"Kemudian komando tertinggi Angkatan Bersenjata Republik Demokratik Rakyat Korea (Korea Utara) menyatakan akan menghancurkan pengeras-pengeras suara pada saat mereka dinyalakan."
Hingga saat ini, Korea Selatan dan RDRK masih berada dalam status gencatan senjata yang mengakhiri Perang Korea pada 1953. Tidak ada pihak yang bisa mengklaim kemenangan.
"Pemerintahan Korea Selatan tak dapat membayangkan bahwa sekutu terdekatnya, Amerika Serikat, telah menempatkan ranjau di bawah Cheonan, sebagaimana dilaporkan oleh sebuah artikel yang ditandatangani oleh wartawan investigatif, Wayne Madsen, dan dipublikasikan di Global Research pada 1 Juni 2010, yang menawarkan penjelasan yang koheren terhadap peristiwa itu.
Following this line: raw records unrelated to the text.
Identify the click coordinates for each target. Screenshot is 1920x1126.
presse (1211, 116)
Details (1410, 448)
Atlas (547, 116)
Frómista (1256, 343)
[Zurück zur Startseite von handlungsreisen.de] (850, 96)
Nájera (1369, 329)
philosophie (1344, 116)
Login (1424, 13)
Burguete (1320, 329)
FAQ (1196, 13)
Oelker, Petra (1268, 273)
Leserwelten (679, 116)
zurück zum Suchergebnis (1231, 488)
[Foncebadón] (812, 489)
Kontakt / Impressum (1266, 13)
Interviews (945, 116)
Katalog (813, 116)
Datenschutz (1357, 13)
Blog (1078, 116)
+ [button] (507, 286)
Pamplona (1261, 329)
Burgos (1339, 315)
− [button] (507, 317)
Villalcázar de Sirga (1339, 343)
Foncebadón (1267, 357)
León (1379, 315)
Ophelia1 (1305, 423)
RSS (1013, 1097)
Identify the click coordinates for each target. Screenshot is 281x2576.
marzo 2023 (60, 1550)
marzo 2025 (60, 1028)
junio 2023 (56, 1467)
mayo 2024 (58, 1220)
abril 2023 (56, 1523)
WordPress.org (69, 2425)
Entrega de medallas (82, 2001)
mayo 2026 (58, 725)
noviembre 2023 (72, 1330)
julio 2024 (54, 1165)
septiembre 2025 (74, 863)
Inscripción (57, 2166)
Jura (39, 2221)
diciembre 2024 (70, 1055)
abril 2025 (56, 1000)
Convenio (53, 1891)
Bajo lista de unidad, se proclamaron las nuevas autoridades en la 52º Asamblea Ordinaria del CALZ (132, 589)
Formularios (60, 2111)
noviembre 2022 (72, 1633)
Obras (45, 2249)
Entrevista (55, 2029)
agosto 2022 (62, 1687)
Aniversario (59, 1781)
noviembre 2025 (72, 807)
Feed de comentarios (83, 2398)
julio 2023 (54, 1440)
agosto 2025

Ia didasarkan pada kenyataan bahwa Korea Utara tidak memiliki roket atau instrumen yang mampu menenggelamkan Cheonan tanpa terdeteksi oleh perangkat canggih kapal tersebut."
"Korea Utara dituduh melakukan sesuatu yang tak dilakukannya, yang menentukan perjalanan darurat Kim Jong Il ke Tiongkok menggunakan kereta berlapis baja.
"Dengan begitu cepatnya peristiwa ini berkembang, pemerintahan Korea Selatan tidak pernah hingga sekarang memberikan ruang bagi kemungkinan penyebab lainnya." tegas Fidel.
Fidel menegaskan bahwa pemerintahan AS terbiasa bertindak menurut skenarionya sendiri, tanpa mempertimbangkan alternatif lain.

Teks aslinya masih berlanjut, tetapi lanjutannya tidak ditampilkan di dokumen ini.